Recover disk-space metrics when a cached FileStore's directory is removed during region migration#17931
CRZbulabula wants to merge 1 commit into
masterfrom
fix_v2_974_system_metrics_filestore

Conversation

@CRZbulabula

Copy link
Copy Markdown
Contributor

Description

This is a follow-up to #17880 ("Fix empty snapshot loading and region cleanup"), addressing the second problem reported in the same scenario: a cluster that contains an empty DataRegion (auto-created by the ConfigNode after a scale-out, carrying 0 SeriesPartitionSlot) being migrated during scale operations.

While #17880 fixed the empty-snapshot loading (SnapshotLoader) and the region-cleanup timeout (TableDiskUsageIndex / DataRegion), the affected DataNode kept flooding its log with ERROR entries like:

ERROR o.a.i.m.m.s.SystemMetrics:366 - Failed to statistic the size of /data (/dev/sdb1), because
java.nio.file.NoSuchFileException: /data/.../data/datanode/system
	at ...
	at org.apache.iotdb.metrics.metricsets.system.SystemMetrics.getSystemDiskAvailableSpace(SystemMetrics.java:364)
	at org.apache.iotdb.metrics.core.type.IoTDBAutoGauge.getValue(IoTDBAutoGauge.java:43)
	at ...DataNodeInternalRPCServiceImpl.sampleDiskLoad(...)
	at ...getDataNodeHeartBeat(...)

Root cause

SystemMetrics#setDiskDirs resolves each configured disk directory into a java.nio.file.FileStore once at startup and caches the resulting objects.
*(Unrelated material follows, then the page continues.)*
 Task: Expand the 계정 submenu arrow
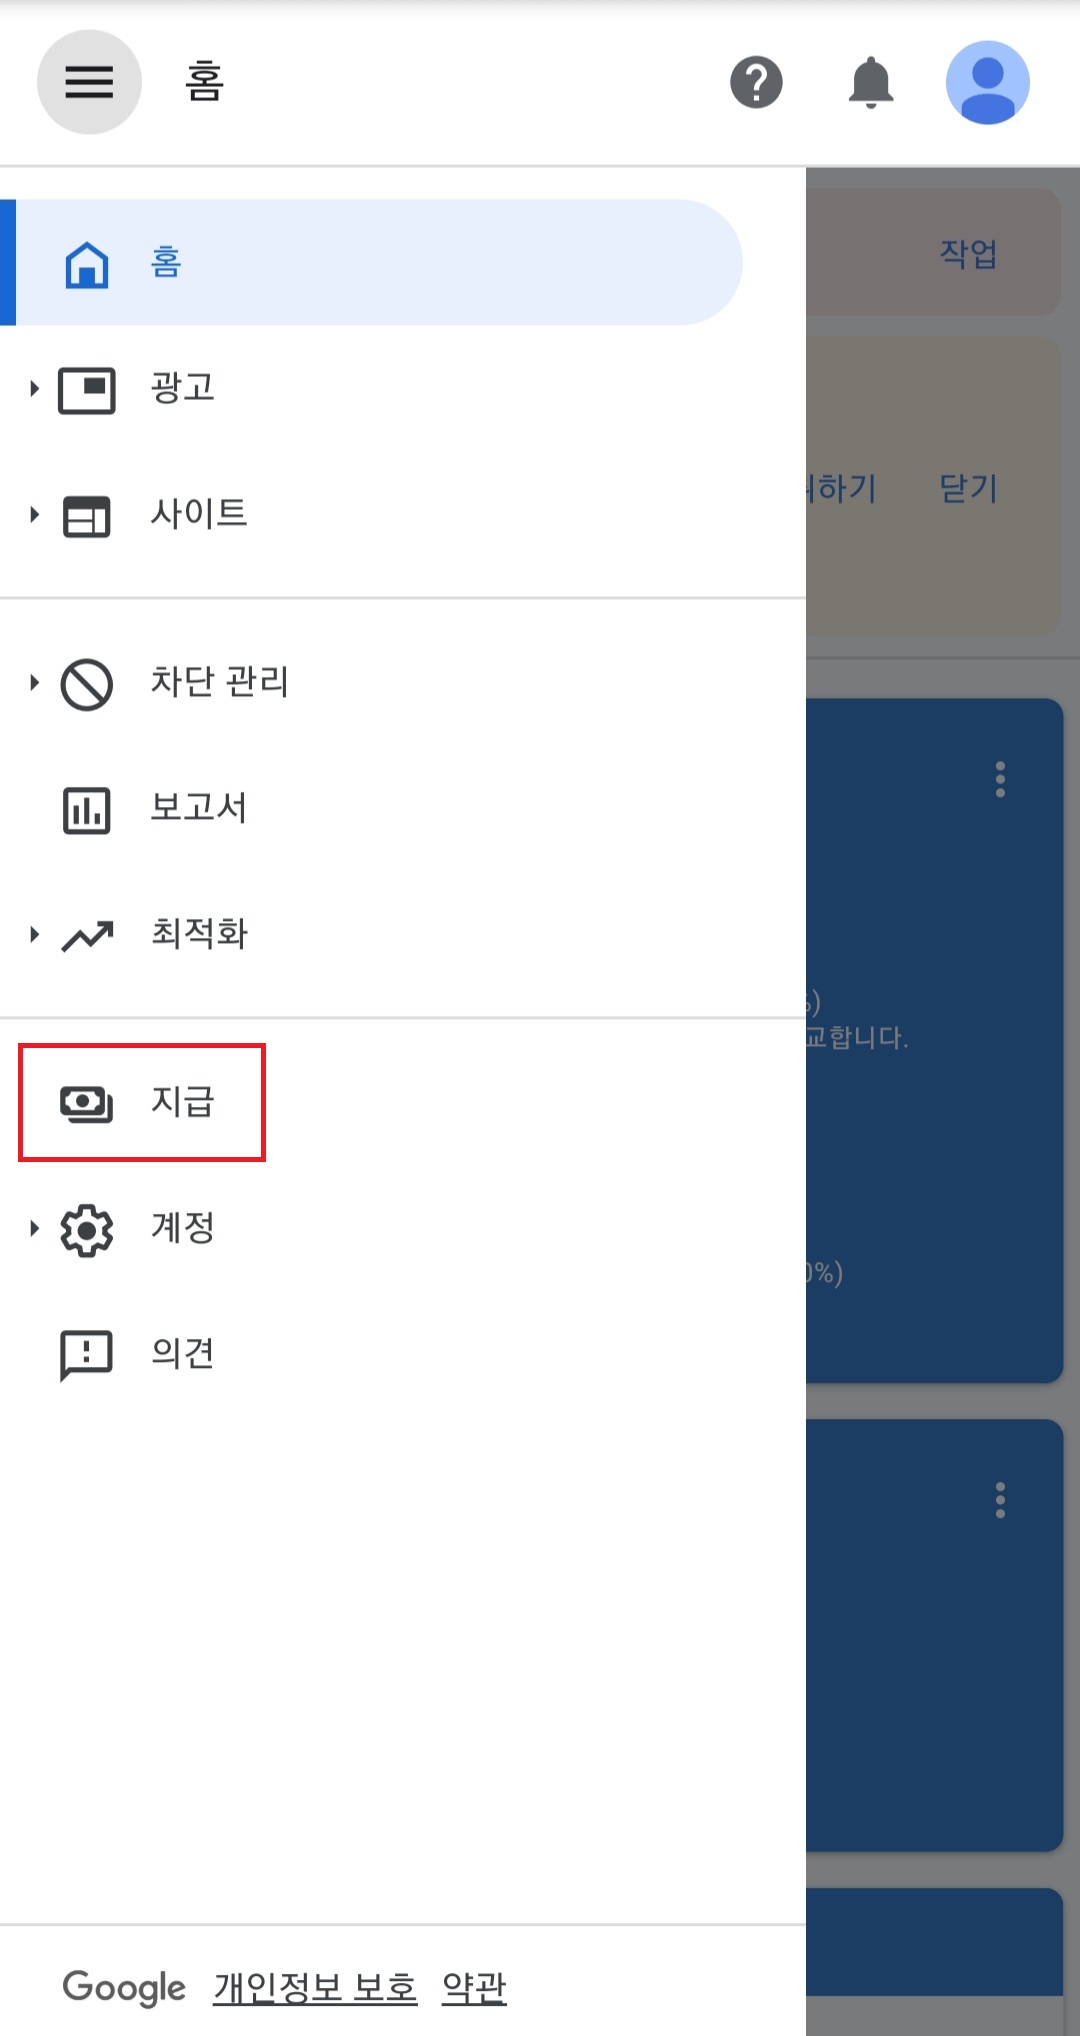[x=34, y=1228]
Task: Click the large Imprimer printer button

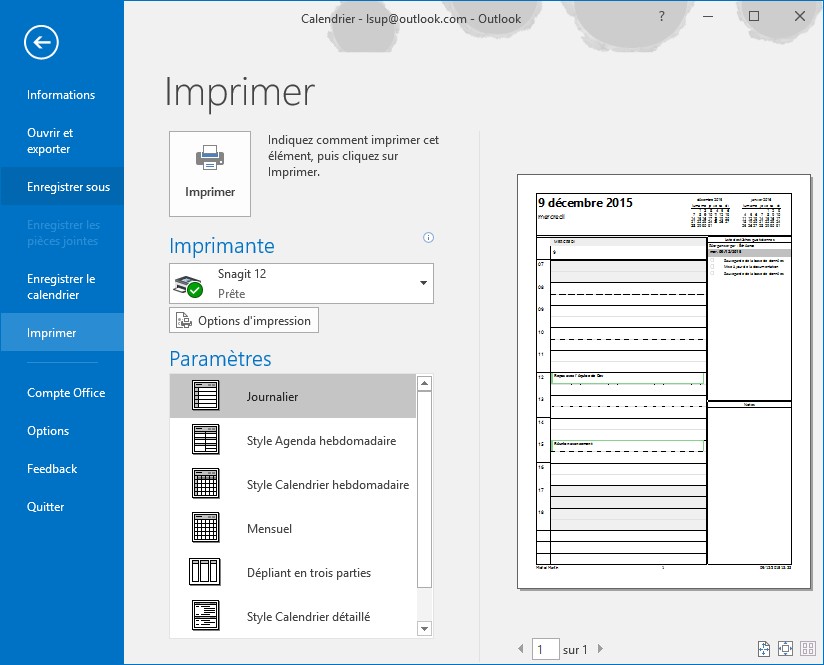Action: tap(210, 173)
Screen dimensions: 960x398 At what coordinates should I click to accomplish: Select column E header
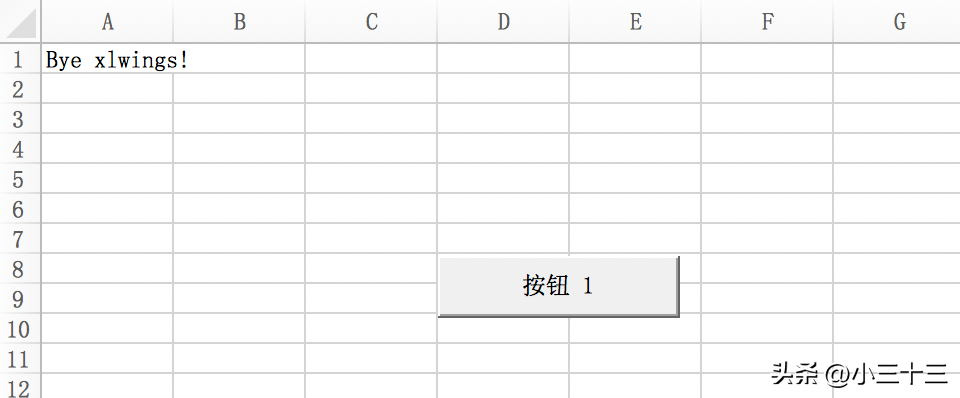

A FileStore pins the exact path it was resolved from; on Linux every getTotalSpace() / getUnallocatedSpace() / getUsableSpace() call re-runs statvfs on that pinned path.

When that directory is removed while IoTDB is running (e.g. an empty data region directory is deleted during region migration), the pinned path no longer exists and every space query throws NoSuchFileException. Because disk metrics are sampled on every DataNode heartbeat (and on every Prometheus scrape), the stale FileStore was logged at ERROR on every sampling, never recovered, and flooded the log.

Fix

  • SystemMetrics now also stores the configured disk dirs.
  • When a space query against a cached FileStore fails, the FileStore set is re-resolved once via FileStoreUtils#getFileStore, which walks up to an existing ancestor directory on the same device. The metric then recovers on the next sampling instead of staying broken forever.
  • A failure that persists even after re-resolving (practically impossible, since the lookup ultimately falls back to an existing directory) is logged at WARN instead of ERROR, so it can no longer flood the log.
  • fileStores / diskDirs are made volatile and the re-resolution is done copy-on-write, since the getters are invoked concurrently from the heartbeat and Prometheus-reporter threads.

Behavior

  • No behavioral change on the happy path: when all directories exist, the reported total/free/available disk space is identical to before.
  • When a backing directory disappears, the metric self-heals on the next sample (re-binding to a still-existing ancestor on the same device) rather than returning 0 and spamming ERROR logs.

PingCode: V2-974


This PR has:

  • been self-reviewed.
    • concurrent read
    • concurrent write
  • added comments explaining the "why" and the intent of the code wherever would not be obvious for an unfamiliar reader.
  • added unit tests or modified existing tests to cover new code paths.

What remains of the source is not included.